▶ SELECTED TEXT

———

On January 18th, 2020 the biggest snowstorm to ever hit Newfoundland was just winding down and I found myself holed up at my mother’s winter home in New Port Richey, Florida for a week longer than I intended as the snow removal crews busily worked to reopen the St. John’s airport.
I certainly wished I could be home to witness such an event, but if I was going to be marooned in the warm sun I wasn’t going to take it sitting down. Not even if “sitting down” meant sitting poolside in a comfortable lounge chair in my mom’s personal lanai.
So I scoured the internet for some sort of entertainment and found the local attractions somewhat lacking but lo, just a few dozen miles away I saw something that caught my eye: the 10th Annual Pigs In Z’hills BBQ & Blues Festival which promised live music all day, tons of ‘ribbers, and even a classic car show. It wasn’t much, but it was enough. I roped in my brother (who also owns a winter place in NPR) to act as companion and valet and after accompanying my mother on her weekly garage sale parade we were off.
Z’hills was short for Zephyrhills, a curiously-named community forty miles to the east of mom’s place, where my brother and I found the sizeable free festival taking place on a small airstrip. We parked in a field for $10 and did a walkabout past booth after booth of mouth-watering overpriced rib stands and straight to the beer vendor, which was located conveniently close to the small, permanent stage.

———

▶ RECORD EXCERPTS
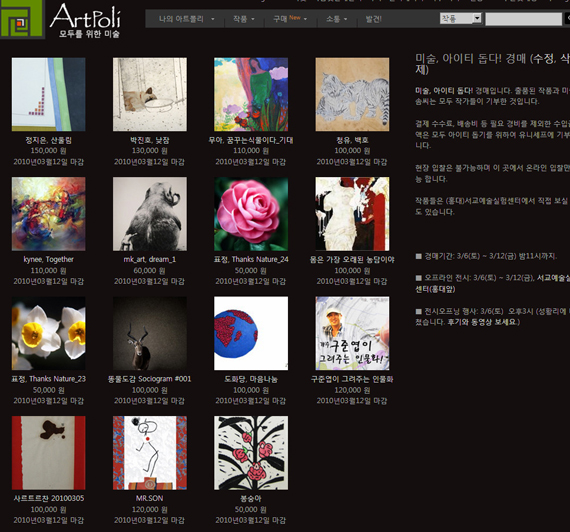Image resolution: width=570 pixels, height=532 pixels.
Task: Open the mk_art, dream_1 title link
Action: click(150, 259)
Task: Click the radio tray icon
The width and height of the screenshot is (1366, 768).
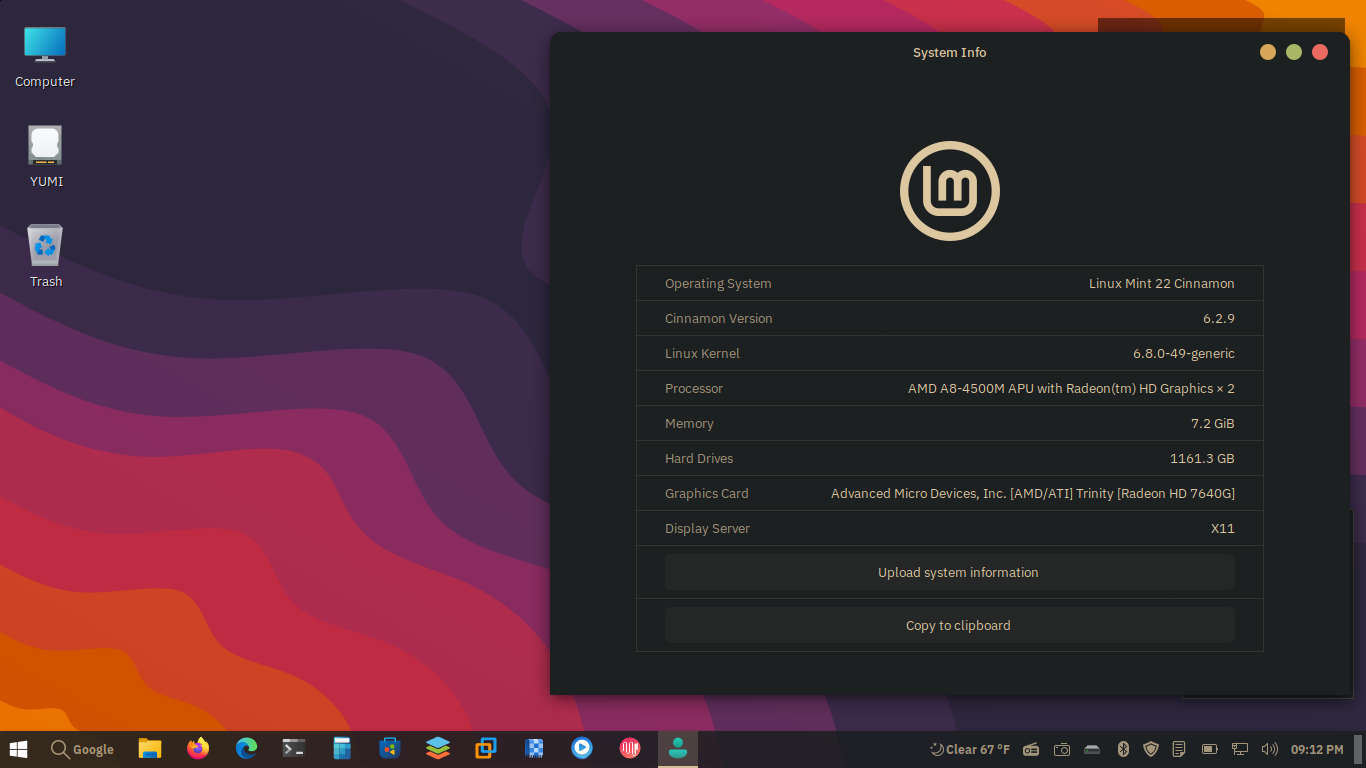Action: pyautogui.click(x=1031, y=749)
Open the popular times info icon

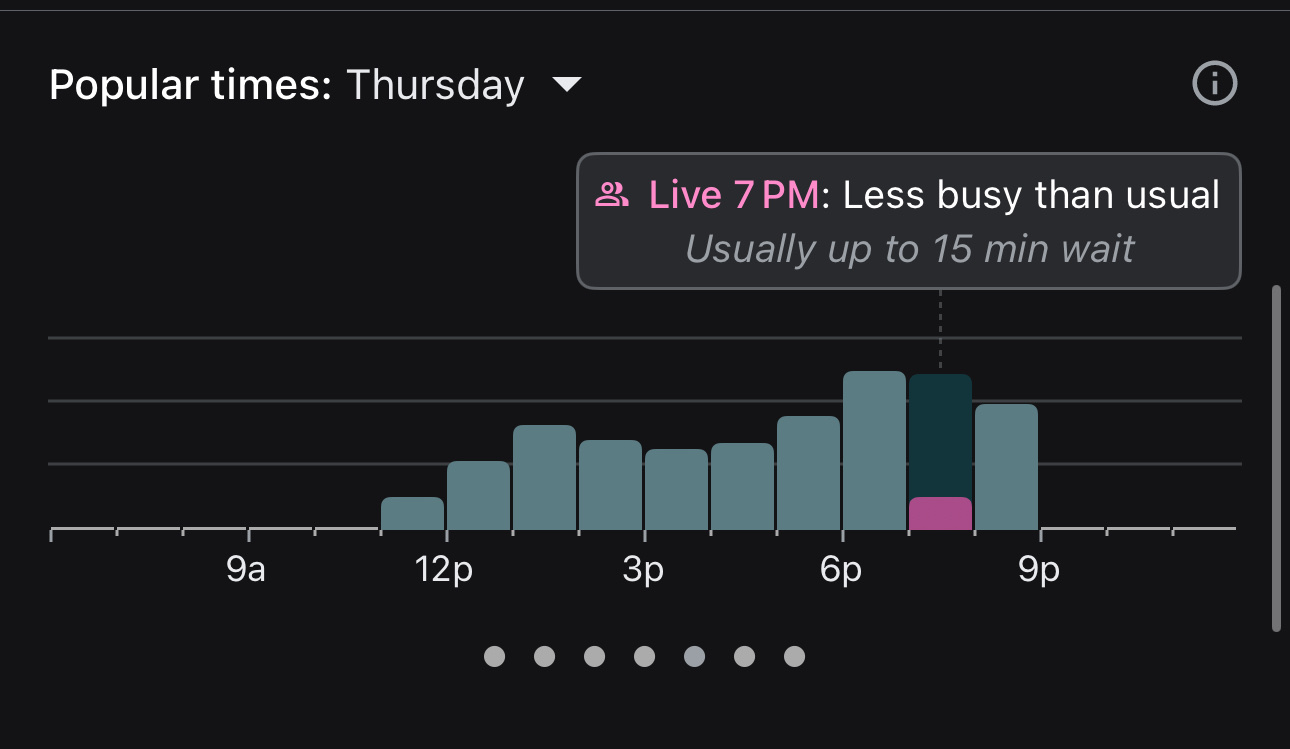pos(1215,84)
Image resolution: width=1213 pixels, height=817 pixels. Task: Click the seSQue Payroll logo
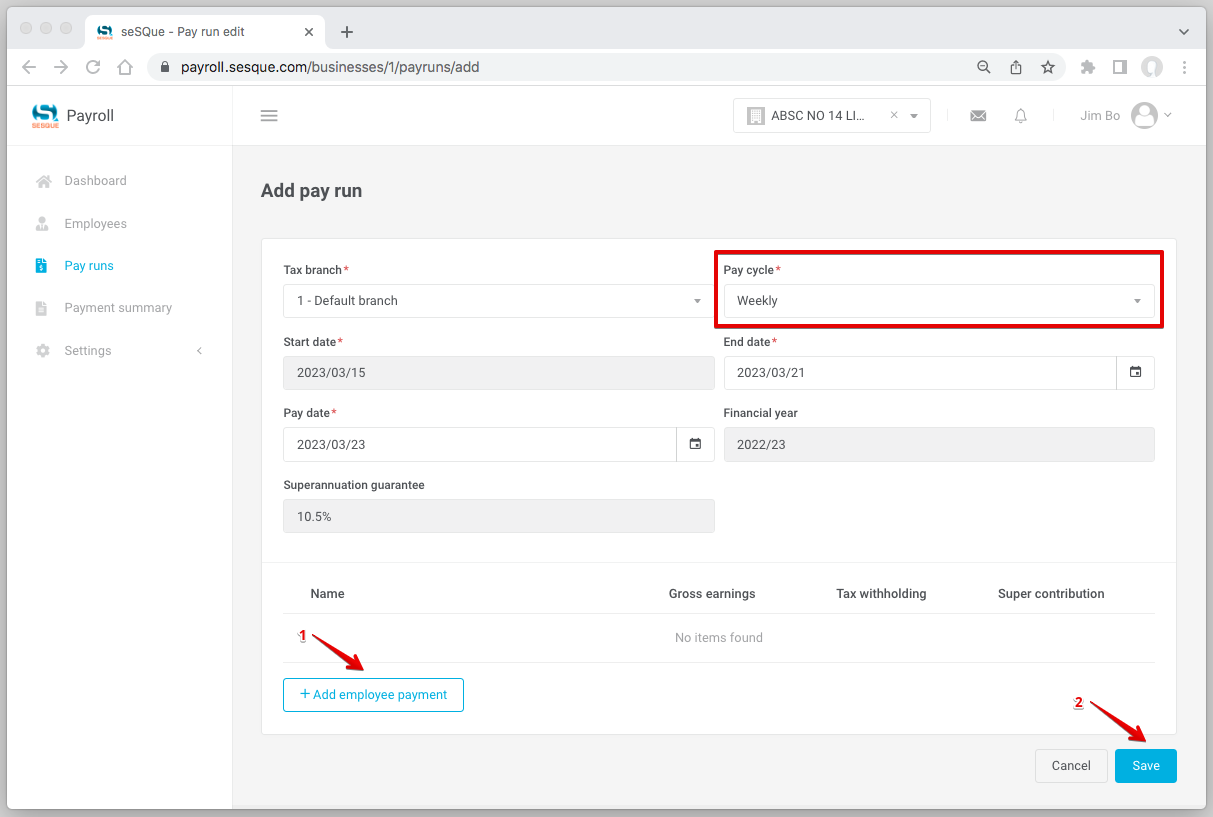[x=73, y=116]
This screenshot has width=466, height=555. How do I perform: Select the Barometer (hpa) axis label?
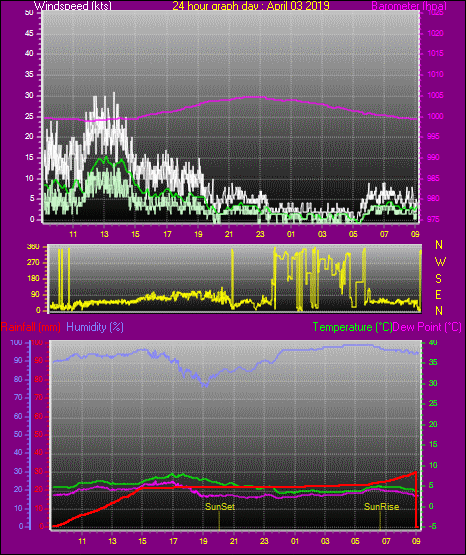click(x=409, y=6)
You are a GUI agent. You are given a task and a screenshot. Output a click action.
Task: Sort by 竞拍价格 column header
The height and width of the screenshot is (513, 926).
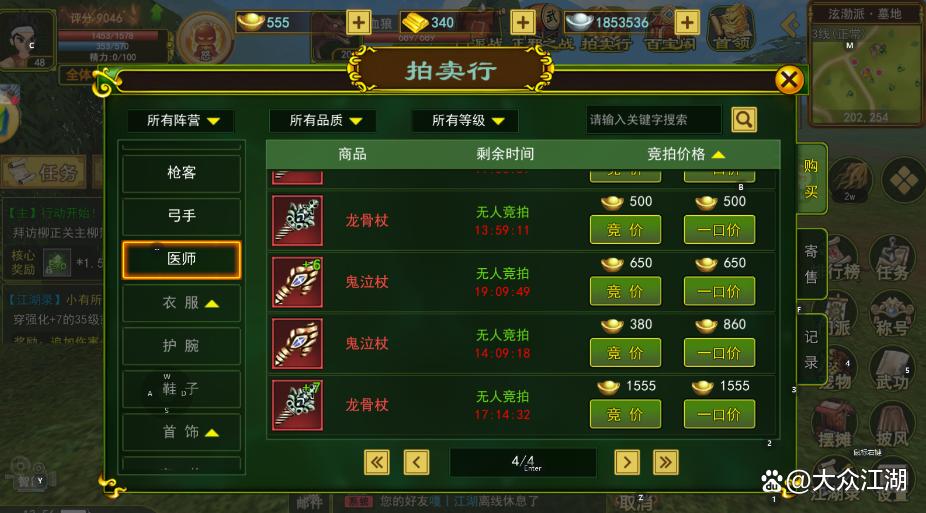click(x=686, y=154)
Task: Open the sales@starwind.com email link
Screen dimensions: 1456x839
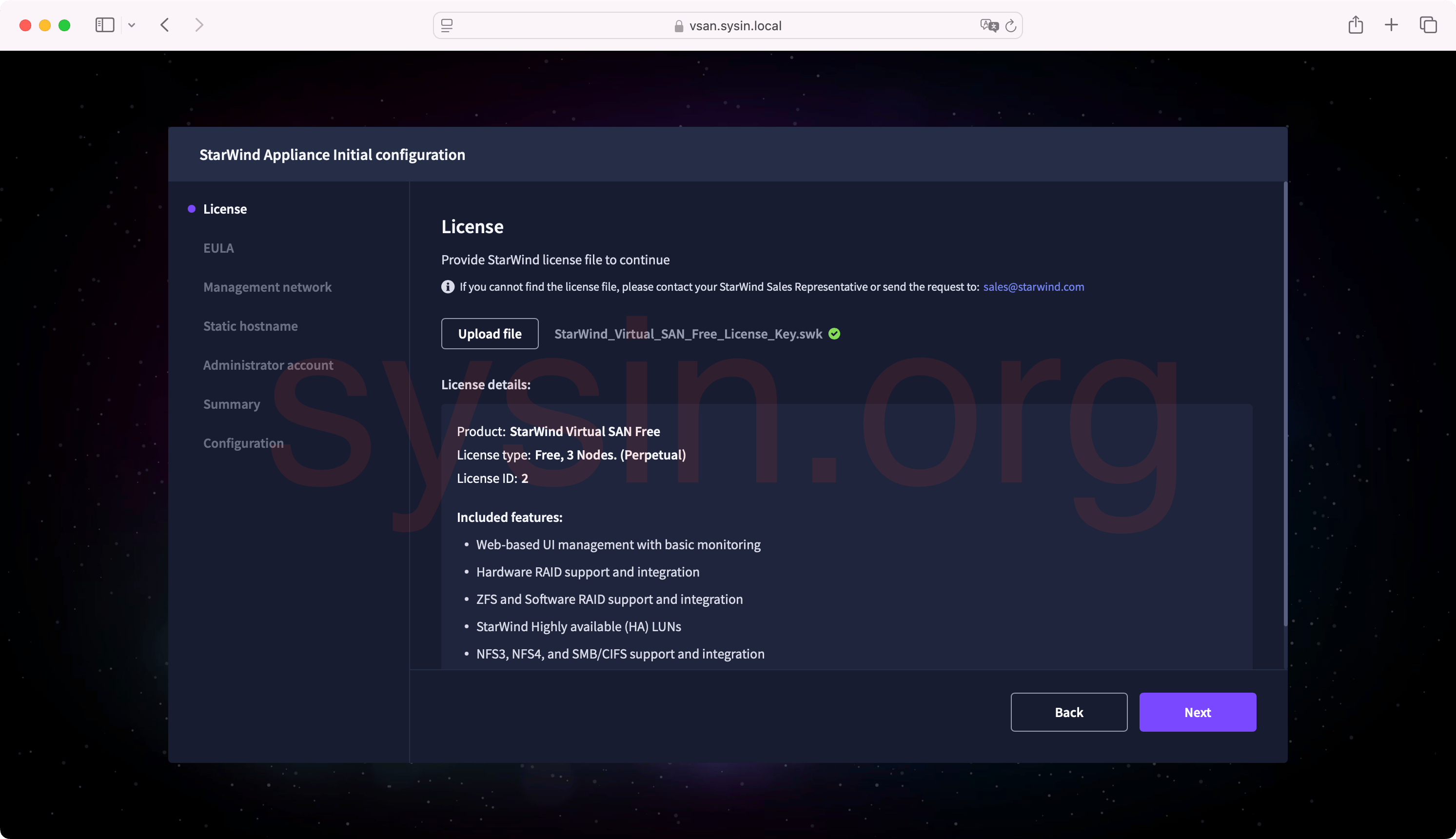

———

▶ EXERCISE TASK
Translate this sentence from the festival account above into Spanish: "Z’hills was short for Zephyrhills, a curiously-named community forty miles to the east of mom’s place, where my brother and I found the sizeable free festival taking place on a small airstrip."

▶ OUTPUT OF THE EXERCISE
Z’hills era la abreviatura de Zephyrhills, una comunidad de nombre curioso a cuarenta millas al este de la casa de mamá, donde mi hermano y yo encontramos el considerable festival gratuito que se celebraba en una pequeña pista de aterrizaje.